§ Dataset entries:
* * * * *
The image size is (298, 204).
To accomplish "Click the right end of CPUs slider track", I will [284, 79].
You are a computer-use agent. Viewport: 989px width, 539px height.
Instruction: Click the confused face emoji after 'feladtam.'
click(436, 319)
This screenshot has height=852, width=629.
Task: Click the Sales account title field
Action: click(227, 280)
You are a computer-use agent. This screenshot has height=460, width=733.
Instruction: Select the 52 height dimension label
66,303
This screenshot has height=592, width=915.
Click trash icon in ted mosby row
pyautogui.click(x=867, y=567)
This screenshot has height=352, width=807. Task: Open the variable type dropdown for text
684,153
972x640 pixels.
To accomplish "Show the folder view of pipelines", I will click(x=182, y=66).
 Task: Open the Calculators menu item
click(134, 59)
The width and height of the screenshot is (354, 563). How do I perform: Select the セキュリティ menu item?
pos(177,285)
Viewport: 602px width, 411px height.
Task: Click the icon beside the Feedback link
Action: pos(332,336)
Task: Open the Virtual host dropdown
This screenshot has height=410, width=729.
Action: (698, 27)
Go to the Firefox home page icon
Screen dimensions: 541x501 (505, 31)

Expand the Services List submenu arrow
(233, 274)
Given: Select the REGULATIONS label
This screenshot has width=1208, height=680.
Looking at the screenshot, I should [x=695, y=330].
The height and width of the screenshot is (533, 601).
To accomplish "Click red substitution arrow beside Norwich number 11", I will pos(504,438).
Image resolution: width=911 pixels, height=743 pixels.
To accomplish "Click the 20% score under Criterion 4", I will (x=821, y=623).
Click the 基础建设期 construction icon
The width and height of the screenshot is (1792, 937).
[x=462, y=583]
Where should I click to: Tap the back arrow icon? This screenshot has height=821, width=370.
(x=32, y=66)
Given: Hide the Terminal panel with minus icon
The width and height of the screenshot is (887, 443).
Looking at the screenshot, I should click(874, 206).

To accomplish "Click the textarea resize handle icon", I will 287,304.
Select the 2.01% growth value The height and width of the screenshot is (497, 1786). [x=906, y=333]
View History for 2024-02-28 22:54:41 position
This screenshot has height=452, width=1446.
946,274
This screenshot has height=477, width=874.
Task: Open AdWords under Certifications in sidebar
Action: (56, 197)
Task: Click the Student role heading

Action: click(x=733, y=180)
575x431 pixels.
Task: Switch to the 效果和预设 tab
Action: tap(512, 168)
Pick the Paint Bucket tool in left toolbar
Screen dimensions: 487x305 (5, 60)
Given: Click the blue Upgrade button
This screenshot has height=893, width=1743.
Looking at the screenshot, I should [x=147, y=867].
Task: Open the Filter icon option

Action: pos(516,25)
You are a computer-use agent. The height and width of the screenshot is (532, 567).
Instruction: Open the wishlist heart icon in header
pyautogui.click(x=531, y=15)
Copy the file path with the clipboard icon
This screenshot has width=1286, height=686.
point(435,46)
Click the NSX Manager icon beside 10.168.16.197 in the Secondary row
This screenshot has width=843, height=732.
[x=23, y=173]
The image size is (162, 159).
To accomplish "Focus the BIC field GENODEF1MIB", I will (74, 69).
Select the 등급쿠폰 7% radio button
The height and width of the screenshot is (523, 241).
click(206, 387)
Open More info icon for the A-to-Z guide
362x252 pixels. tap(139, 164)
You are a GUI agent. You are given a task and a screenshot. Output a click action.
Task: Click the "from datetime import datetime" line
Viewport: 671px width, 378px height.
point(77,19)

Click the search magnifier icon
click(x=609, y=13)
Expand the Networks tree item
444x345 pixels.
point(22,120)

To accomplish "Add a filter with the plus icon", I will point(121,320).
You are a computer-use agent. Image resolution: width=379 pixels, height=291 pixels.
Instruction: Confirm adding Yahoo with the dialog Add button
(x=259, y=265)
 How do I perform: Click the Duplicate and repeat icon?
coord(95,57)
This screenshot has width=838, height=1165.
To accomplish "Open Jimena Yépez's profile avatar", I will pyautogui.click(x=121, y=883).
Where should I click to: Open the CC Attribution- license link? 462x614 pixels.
* * * * *
§ TASK BRIEF:
Please reproduce the data as it was given, with every line exact.

§ PROBLEM SOLUTION:
The image size is (298, 204).
To accomplish "Click the right end of CPUs slider track", I will [284, 79].
You are a computer-use agent. Viewport: 989px width, 539px height.
Instruction: Click the confused face emoji after 'feladtam.'
click(436, 319)
This screenshot has height=852, width=629.
Task: Click the Sales account title field
Action: click(227, 280)
You are a computer-use agent. This screenshot has height=460, width=733.
Instruction: Select the 52 height dimension label
66,303
This screenshot has height=592, width=915.
Click trash icon in ted mosby row
pyautogui.click(x=867, y=567)
This screenshot has height=352, width=807. Task: Open the variable type dropdown for text
684,153
972x640 pixels.
To accomplish "Show the folder view of pipelines", I will click(x=182, y=66).
 Task: Open the Calculators menu item
click(134, 59)
The width and height of the screenshot is (354, 563). How do I perform: Select the セキュリティ menu item?
pos(177,285)
Viewport: 602px width, 411px height.
Task: Click the icon beside the Feedback link
Action: pos(332,336)
Task: Open the Virtual host dropdown
This screenshot has height=410, width=729.
Action: (698, 27)
Go to the Firefox home page icon
Screen dimensions: 541x501 (505, 31)

Expand the Services List submenu arrow
(233, 274)
Given: Select the REGULATIONS label
This screenshot has width=1208, height=680.
Looking at the screenshot, I should [x=695, y=330].
The height and width of the screenshot is (533, 601).
To accomplish "Click red substitution arrow beside Norwich number 11", I will pos(504,438).
Image resolution: width=911 pixels, height=743 pixels.
To accomplish "Click the 20% score under Criterion 4", I will (x=821, y=623).
Click the 基础建设期 construction icon
The width and height of the screenshot is (1792, 937).
[x=462, y=583]
Where should I click to: Tap the back arrow icon? This screenshot has height=821, width=370.
(x=32, y=66)
Given: Hide the Terminal panel with minus icon
The width and height of the screenshot is (887, 443).
Looking at the screenshot, I should click(874, 206).

To accomplish "Click the textarea resize handle icon", I will 287,304.
Select the 2.01% growth value The height and width of the screenshot is (497, 1786). [x=906, y=333]
View History for 2024-02-28 22:54:41 position
This screenshot has height=452, width=1446.
946,274
This screenshot has height=477, width=874.
Task: Open AdWords under Certifications in sidebar
Action: (56, 197)
Task: Click the Student role heading

Action: click(x=733, y=180)
575x431 pixels.
Task: Switch to the 效果和预设 tab
Action: tap(512, 168)
Pick the Paint Bucket tool in left toolbar
Screen dimensions: 487x305 (5, 60)
Given: Click the blue Upgrade button
This screenshot has height=893, width=1743.
Looking at the screenshot, I should [x=147, y=867].
Task: Open the Filter icon option

Action: pos(516,25)
You are a computer-use agent. The height and width of the screenshot is (532, 567).
Instruction: Open the wishlist heart icon in header
pyautogui.click(x=531, y=15)
Copy the file path with the clipboard icon
This screenshot has width=1286, height=686.
point(435,46)
Click the NSX Manager icon beside 10.168.16.197 in the Secondary row
This screenshot has width=843, height=732.
[x=23, y=173]
The image size is (162, 159).
To accomplish "Focus the BIC field GENODEF1MIB", I will (74, 69).
Select the 등급쿠폰 7% radio button
The height and width of the screenshot is (523, 241).
click(206, 387)
Open More info icon for the A-to-Z guide
362x252 pixels. tap(139, 164)
You are a GUI agent. You are given a task and a screenshot. Output a click action.
Task: Click the "from datetime import datetime" line
Viewport: 671px width, 378px height.
point(77,19)

Click the search magnifier icon
click(x=609, y=13)
Expand the Networks tree item
444x345 pixels.
point(22,120)

To accomplish "Add a filter with the plus icon", I will point(121,320).
You are a computer-use agent. Image resolution: width=379 pixels, height=291 pixels.
Instruction: Confirm adding Yahoo with the dialog Add button
(x=259, y=265)
 How do I perform: Click the Duplicate and repeat icon?
coord(95,57)
This screenshot has width=838, height=1165.
To accomplish "Open Jimena Yépez's profile avatar", I will pyautogui.click(x=121, y=883).
Where should I click to: Open the CC Attribution- license link? 462x614 pixels.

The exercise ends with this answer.